### Text extract

========================================================================

Forty percent of American voters believe AI will make achieving the American Dream even harder to reach. That is more than double the 16% of voters who see AI as helpful. And this isn’t abstract technophobia. This is a window into the profound anxiety many feel about economic security in an era when the traditional pathways to prosperity already seem increasingly out of reach.

A recent Rainey Center national poll of 2,011 likely voters reveals a pervasive pessimism about artificial intelligence (AI), along with deeper concerns about a rigged system.

When asked about the future, 39% of respondents said AI makes them more pessimistic, compared to 20% who said it makes them more optimistic.

Remarkably, this fear is bipartisan.

Democrats, Republicans, and Independents all worry that technological disruption will compound rather than solve the challenges facing American families.

========================================================================

### Task statement
In the passage on AI and the American Dream, translate this sentence into Spanish: "When asked about the future, 39% of respondents said AI makes them more pessimistic, compared to 20% who said it makes them more optimistic."

### Collected data
========================================================================

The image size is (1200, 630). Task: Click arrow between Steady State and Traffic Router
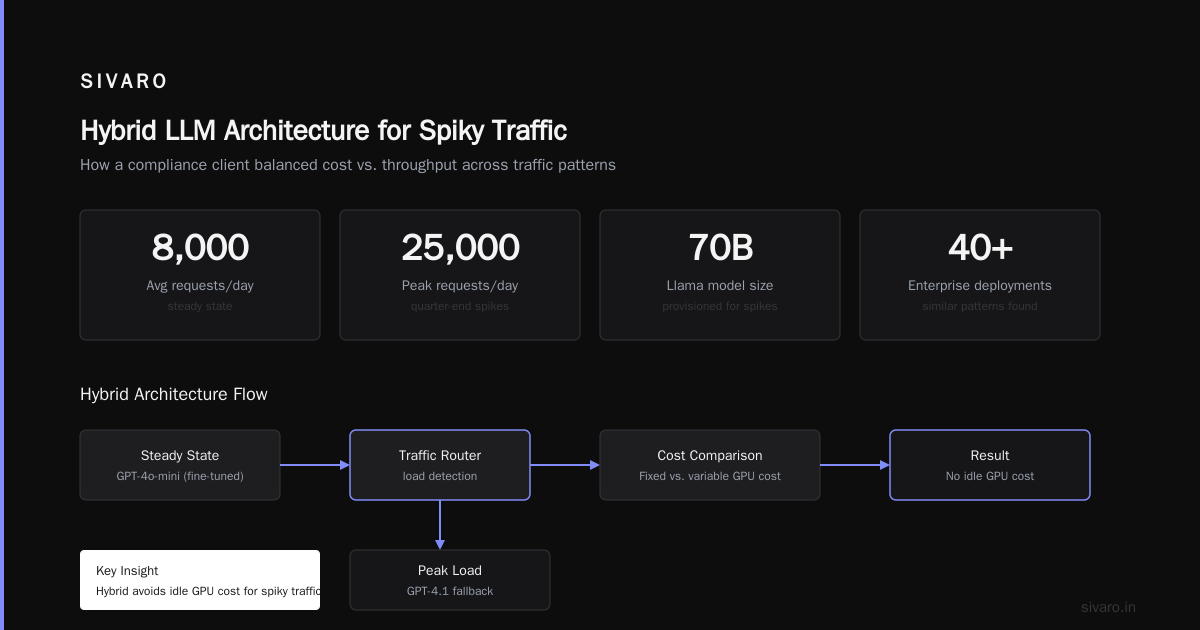click(x=315, y=465)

========================================================================

### Response to the task
Cuando se les preguntó por el futuro, el 39 % de los encuestados dijo que la IA los hace más pesimistas, frente al 20 % que dijo que los hace más optimistas.